Appendicitis is one of the most common causes of emergency abdominal surgery in children. Approximately 4 appendectomies per 1000 children under age 18 are done annually in the United States. It is more common in males than females and incidence peaks in the late teens and early twenties.
Appendicitis is uncommon under age two, but it can occur. Appendicitis generally follows obstruction of the appendix by feces (fecalith), a foreign body, or rarely, a tumor.
Symptoms of appendicitis in young children are seldom classic so diagnosis is commonly delayed and perforation more likely. Older children and adolescents usually have a more typical presentation.
Classic presentation of appendicitis begins with crampy or "colicky" pain around the navel (periumbilical). There is usually a marked loss or total absence of appetite (anorexia), often associated with nausea, and occasionally, vomiting.
As the inflammation in the appendix increases, the pain tends to move downward and to the right (right lower quadrant, RLQ) and localizes directly above the position of the appendix at a point called "McBurney's Point" (If a line is drawn from the navel to the prominence on the right pelvic bone (right superior iliac crest) and divided into thirds, McBurney's Point is 2/3 away from the navel).

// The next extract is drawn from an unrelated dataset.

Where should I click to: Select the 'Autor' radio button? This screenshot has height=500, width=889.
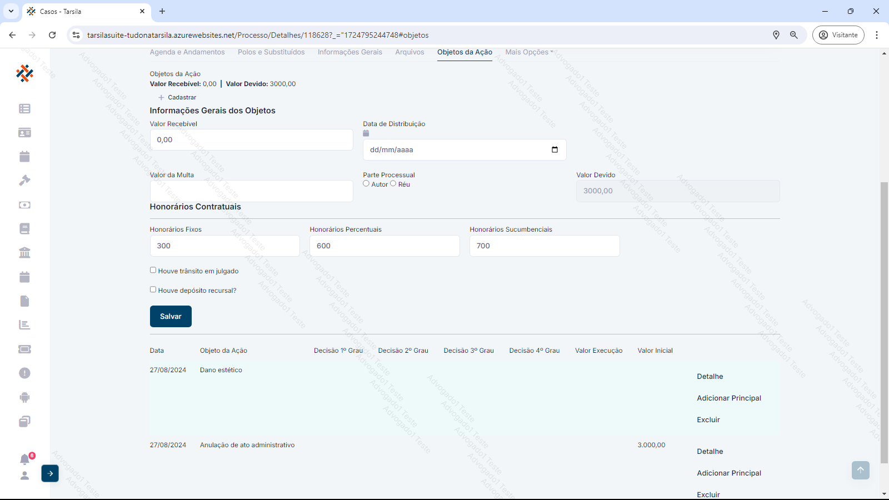pyautogui.click(x=366, y=183)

The child may be quite tender when the abdomen is pressed at McBurney's Point. When the abdomen is depressed, held momentarily, and then rapidly released, the child may experience a momentary increase in pain (rebound tenderness). This finding suggests inflammation has spread to the peritoneum.
If the appendix ruptures, the pain may disappear for a short period and the child may feel suddenly better. However, within a short period peritonitis sets in, the pain returns, and the child becomes progressively more ill. At this time the abdomen may become rigid and extremely tender.